Police are cracking down on a human trafficking ring operating in the Cape Town suburb of Brooklyn, and have arrested another suspect, who is 48 years old. It is alleged that Michael Okene Okeke lured a 26-year-old woman to Cape Town from Springbok with the promise of a job in a restaurant. He used another woman to bait her into moving to the city.
In September 2018, the Hawks arrested a number of individuals suspected of being involved in the operation, including Vincent Ndidi Onyejekwa (39), Uche Henry Ezenwa (35), Leandre Meryl Williams Ayuk (35), and her husband Edward Ayuk.
Onyejekwa and Ezenwa appeared in the Johannesburg Magistrate’s Court, while the Ayuks’ appeared in court in Springbok. All the accused appeared in the respective courts in September 2018.
Statistics South Africa said in its 2016/2017 Victims of Crime report that the recruitment of victims is an important part of the trafficking process. “According to the respondents to the survey recruitment can happen in different ways, but it mainly involves deception,” the report reads.
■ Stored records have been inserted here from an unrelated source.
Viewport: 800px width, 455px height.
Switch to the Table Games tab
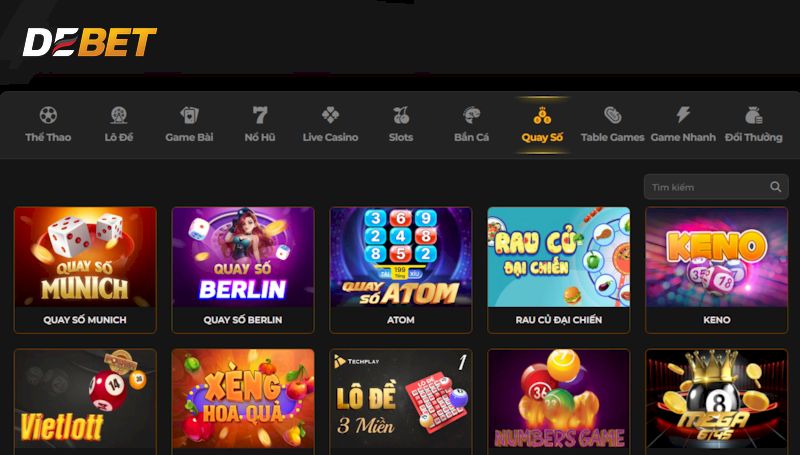coord(612,124)
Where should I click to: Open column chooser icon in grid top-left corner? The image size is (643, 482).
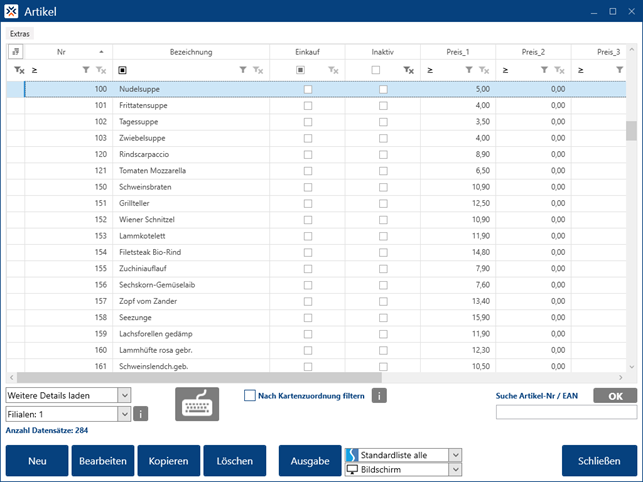16,52
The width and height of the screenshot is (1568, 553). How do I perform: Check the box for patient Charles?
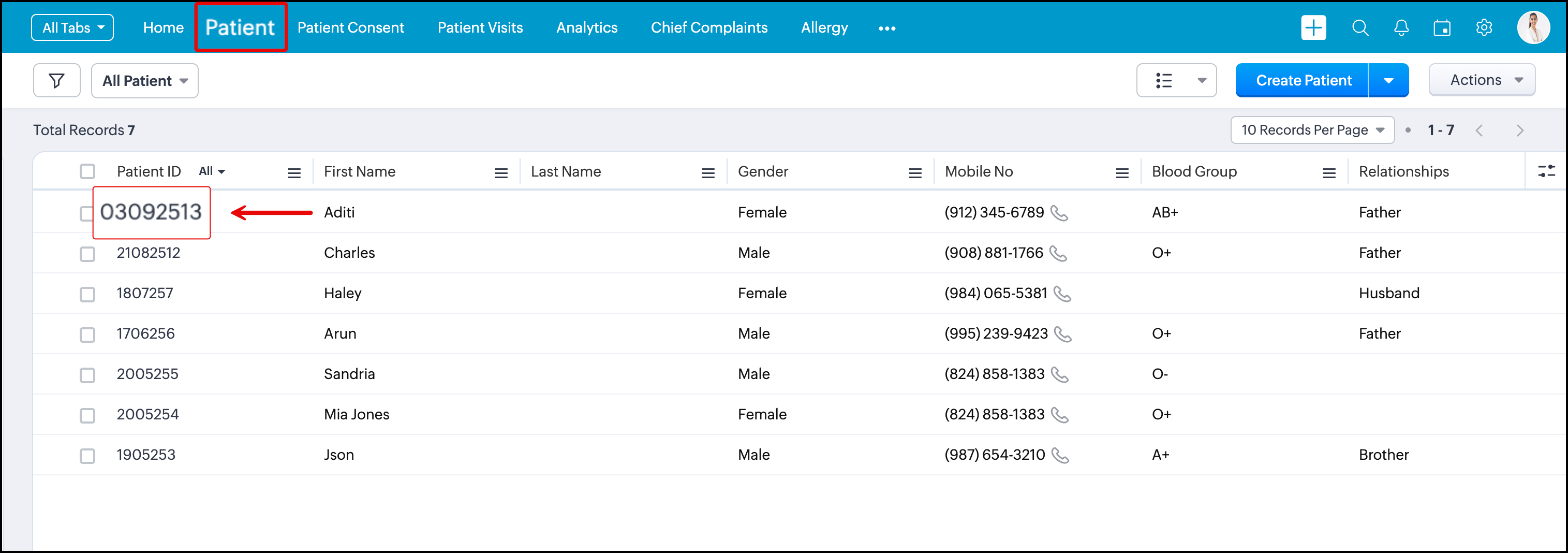point(87,253)
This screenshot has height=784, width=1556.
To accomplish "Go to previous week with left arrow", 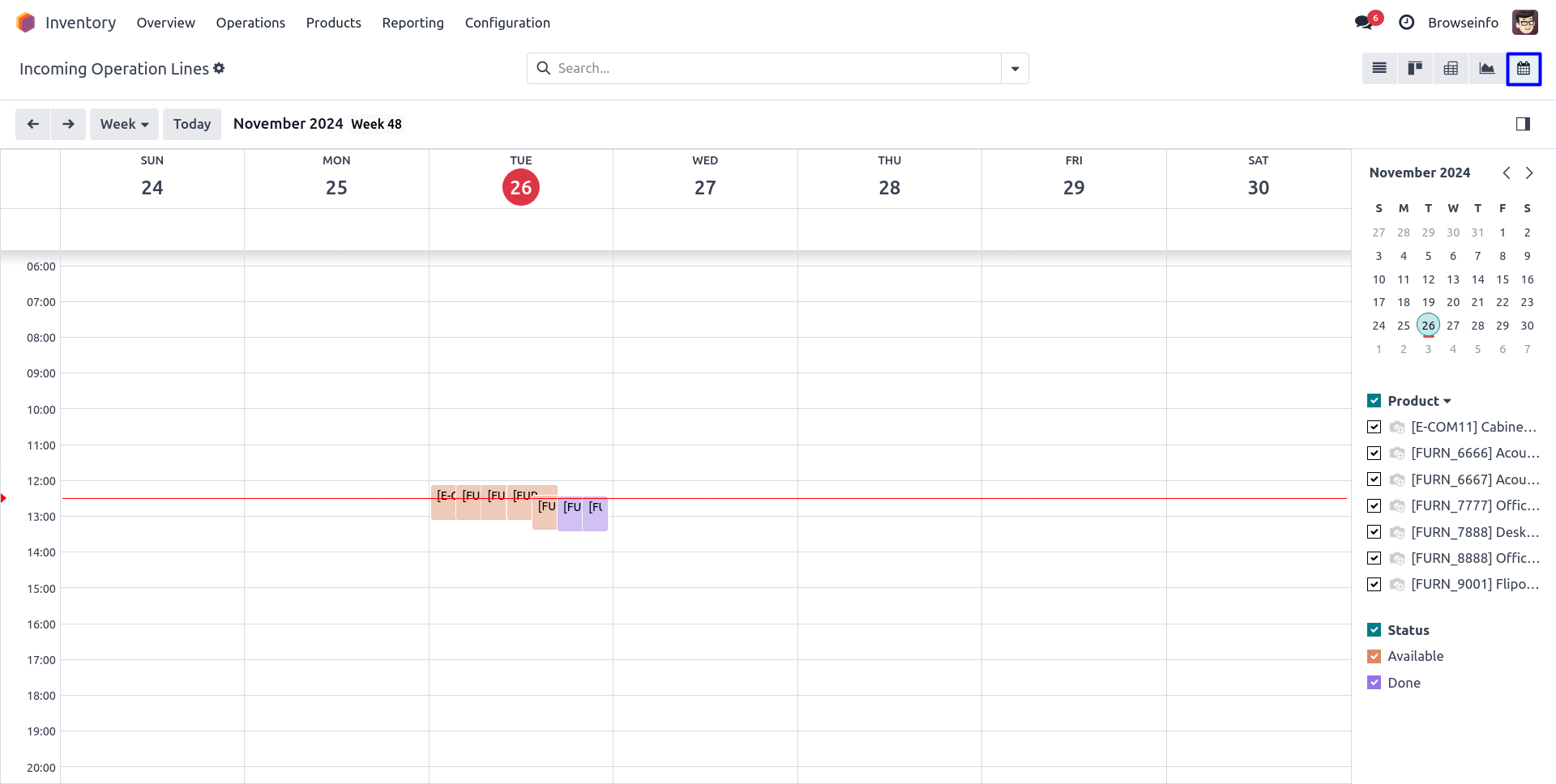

A21, a human trafficking advocacy initiative, backs up this finding and breaks down the luring methods used in human trafficking:
– False job opportunities – 42.5%
– Tricked by friend – 4.3%
– Tricked by lover – 9.6%
– Abduction – 4.4%
– Sold by family – 10.7%
– False immigration – 2.4%
– Other – 4.6%
– Unknown – 21.4%
In a separate case, police arrested two people for the alleged recruitment and transportation of a 35-year-old woman from Johannesburg to Cape Town in March 2019. The woman was allegedly locked up in a Milnerton house, and the modus operandi was similar to the Brooklyn human trafficking ring – she was forced into prostitution. She reportedly escaped a few days after being assaulted and threatened in the house, and immediately reported the matter to police.
“Over the last 10 years, the numbers of women and children (who) have been trafficked have multiplied so that they are now on par with estimates of the numbers of Africans who were enslaved in the 16th and 17th centuries,” the Salvation Army’s anti-human trafficking campaign reads on their official site.